Human papillomavirus type 16 L1/L2 DNA methylation shows weak association with cervical disease grade in young women.

BACKGROUND

Persistent infection with human papillomavirus (HPV) type 16 causes the majority of cervical cancers. Genital HPV infection is very common, but neoplastic progression is uncommon. There is an urgent need for biomarkers associated with cervical neoplasia, to enable triage of women who test positive for HPV.

OBJECTIVES

To assess the ability of quantitative measurement of HPV16 DNA methylation to separate samples of different cytological and histological grades from young women, among whom rates of HPV infection are high.

STUDY DESIGN

DNA methylation was quantified by pyrosequencing of bisulphite converted DNA from liquid based cytology samples from 234 women (mean age 20.6 years) who tested positive for HPV16 and showed varying degrees of neoplasia.
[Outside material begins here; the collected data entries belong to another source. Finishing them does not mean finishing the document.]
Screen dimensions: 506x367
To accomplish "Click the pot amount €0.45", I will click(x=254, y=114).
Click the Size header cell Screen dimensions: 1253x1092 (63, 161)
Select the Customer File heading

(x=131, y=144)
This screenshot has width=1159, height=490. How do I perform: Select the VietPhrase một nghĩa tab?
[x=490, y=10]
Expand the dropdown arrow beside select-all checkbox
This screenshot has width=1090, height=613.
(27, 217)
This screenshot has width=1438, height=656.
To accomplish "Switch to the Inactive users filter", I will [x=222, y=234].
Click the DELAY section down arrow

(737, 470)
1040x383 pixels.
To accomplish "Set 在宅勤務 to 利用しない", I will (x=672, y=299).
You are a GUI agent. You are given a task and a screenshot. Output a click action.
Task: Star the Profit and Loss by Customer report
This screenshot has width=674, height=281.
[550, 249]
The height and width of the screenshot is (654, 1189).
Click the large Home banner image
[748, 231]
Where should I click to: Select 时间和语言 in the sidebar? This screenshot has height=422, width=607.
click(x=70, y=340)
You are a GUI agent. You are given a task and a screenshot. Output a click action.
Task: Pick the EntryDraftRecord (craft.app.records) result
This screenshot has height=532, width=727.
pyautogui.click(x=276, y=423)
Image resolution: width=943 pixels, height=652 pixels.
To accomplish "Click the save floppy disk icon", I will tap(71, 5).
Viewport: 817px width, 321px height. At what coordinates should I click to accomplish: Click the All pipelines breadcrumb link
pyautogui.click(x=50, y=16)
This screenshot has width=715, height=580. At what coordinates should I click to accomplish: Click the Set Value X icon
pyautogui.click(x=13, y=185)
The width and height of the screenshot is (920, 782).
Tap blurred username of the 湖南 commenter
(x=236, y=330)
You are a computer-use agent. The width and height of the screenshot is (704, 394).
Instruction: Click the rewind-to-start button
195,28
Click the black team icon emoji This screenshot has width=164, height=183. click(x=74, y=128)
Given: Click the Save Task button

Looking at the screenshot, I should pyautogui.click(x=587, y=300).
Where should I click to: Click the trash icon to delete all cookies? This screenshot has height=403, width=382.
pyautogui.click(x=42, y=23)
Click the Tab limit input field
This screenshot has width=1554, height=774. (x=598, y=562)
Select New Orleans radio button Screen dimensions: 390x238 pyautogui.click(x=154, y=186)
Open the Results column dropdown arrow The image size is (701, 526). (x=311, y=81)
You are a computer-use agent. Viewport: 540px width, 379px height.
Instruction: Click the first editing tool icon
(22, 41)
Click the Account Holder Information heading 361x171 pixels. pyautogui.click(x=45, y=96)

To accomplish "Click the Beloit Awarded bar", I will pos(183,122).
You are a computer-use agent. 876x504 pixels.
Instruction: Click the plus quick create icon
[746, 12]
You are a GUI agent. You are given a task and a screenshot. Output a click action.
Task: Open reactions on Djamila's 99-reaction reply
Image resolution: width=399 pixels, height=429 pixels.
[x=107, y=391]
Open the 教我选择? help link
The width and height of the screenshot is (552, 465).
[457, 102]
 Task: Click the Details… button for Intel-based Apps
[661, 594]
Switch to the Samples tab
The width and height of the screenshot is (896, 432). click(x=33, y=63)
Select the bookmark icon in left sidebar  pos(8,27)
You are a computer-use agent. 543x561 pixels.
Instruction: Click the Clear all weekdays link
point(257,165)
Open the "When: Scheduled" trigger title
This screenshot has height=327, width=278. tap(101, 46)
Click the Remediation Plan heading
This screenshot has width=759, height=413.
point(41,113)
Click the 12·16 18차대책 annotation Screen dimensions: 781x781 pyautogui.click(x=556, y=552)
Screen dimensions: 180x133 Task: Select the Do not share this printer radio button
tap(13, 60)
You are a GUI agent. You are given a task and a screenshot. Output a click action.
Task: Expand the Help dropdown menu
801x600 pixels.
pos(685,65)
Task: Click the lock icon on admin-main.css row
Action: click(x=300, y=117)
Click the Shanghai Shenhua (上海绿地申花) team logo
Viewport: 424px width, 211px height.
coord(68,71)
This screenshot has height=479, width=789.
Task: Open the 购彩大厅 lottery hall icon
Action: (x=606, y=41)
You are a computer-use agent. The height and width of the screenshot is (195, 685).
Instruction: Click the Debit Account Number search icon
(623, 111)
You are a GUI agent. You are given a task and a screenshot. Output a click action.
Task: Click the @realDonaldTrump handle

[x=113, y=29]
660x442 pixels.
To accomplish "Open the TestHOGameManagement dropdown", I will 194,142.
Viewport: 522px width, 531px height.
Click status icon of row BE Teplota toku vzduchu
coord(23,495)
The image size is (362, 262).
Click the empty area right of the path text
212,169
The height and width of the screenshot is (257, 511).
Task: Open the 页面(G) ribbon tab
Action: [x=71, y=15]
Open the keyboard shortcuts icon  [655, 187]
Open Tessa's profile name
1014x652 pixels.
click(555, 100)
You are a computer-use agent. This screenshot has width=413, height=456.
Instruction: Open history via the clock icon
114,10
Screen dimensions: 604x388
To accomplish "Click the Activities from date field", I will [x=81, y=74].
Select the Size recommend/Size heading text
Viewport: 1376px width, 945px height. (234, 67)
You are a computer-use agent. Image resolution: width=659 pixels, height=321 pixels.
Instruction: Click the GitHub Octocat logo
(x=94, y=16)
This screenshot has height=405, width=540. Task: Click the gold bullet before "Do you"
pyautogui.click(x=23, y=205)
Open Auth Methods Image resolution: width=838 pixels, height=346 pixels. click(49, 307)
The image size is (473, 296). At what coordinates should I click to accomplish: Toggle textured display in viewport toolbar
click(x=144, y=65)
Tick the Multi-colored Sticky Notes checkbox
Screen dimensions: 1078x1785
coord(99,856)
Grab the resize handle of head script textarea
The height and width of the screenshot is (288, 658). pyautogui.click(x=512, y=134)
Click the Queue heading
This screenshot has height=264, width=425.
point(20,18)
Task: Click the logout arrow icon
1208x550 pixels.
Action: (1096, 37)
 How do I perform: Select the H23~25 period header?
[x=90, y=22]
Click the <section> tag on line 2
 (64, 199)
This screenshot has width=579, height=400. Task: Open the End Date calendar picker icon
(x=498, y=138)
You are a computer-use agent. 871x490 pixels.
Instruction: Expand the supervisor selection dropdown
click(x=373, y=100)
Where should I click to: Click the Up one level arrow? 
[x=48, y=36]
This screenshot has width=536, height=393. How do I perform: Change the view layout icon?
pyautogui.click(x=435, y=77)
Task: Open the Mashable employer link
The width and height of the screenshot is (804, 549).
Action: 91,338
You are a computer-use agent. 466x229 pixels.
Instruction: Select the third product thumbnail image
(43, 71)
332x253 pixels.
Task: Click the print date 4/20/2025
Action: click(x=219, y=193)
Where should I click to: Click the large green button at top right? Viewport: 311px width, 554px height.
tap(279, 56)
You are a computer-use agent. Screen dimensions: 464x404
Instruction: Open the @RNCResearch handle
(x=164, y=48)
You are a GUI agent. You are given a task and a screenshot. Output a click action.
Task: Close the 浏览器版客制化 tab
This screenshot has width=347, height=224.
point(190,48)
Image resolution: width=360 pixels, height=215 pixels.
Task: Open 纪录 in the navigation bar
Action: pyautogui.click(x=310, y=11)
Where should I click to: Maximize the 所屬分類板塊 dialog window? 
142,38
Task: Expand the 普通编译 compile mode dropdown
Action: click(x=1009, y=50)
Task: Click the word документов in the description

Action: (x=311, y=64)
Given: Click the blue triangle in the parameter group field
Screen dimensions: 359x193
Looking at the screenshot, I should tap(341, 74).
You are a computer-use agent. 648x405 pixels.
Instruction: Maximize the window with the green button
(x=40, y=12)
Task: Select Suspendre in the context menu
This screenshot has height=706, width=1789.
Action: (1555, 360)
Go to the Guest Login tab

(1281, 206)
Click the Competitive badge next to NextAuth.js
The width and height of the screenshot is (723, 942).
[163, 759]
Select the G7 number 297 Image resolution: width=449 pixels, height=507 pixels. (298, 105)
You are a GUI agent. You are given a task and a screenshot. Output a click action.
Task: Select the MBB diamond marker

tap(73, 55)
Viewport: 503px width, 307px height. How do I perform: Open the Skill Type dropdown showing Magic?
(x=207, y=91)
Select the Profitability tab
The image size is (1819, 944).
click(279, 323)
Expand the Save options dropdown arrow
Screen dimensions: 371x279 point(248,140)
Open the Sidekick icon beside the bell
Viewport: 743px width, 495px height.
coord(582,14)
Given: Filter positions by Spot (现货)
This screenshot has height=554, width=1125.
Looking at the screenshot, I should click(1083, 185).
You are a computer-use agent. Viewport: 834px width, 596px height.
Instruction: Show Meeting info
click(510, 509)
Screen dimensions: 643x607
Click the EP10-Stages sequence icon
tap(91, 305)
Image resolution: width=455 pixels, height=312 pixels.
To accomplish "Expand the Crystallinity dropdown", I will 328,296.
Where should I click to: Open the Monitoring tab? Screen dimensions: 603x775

Methylation was assessed at CpGs in the HPV E2 and L1/L2 regions.

RESULTS

The performance of methylation-based classifiers was assessed by ROC curve analyses. The best combination of CpGs (5600 and 5609) achieved AUCs of 0.656 (95% CI=0.520-0.792) for separation of cytologically normal and severely dyskaryotic samples, and 0.639 (95% CI=0.547-0.731) for separation of samples with or without high-grade neoplasia (CIN2+/-).

CONCLUSIONS

The data are consistent with HPV L1/L2 methylation being a marker of the duration of infection in a specific host. Assessment of HPV DNA methylation is hence a promising biomarker to triage HPV-positive cytology samples, but may have limited utility in young women. Future studies assessing the likely utility of HPV DNA methylation as a potential triage biomarker must take account of women's age.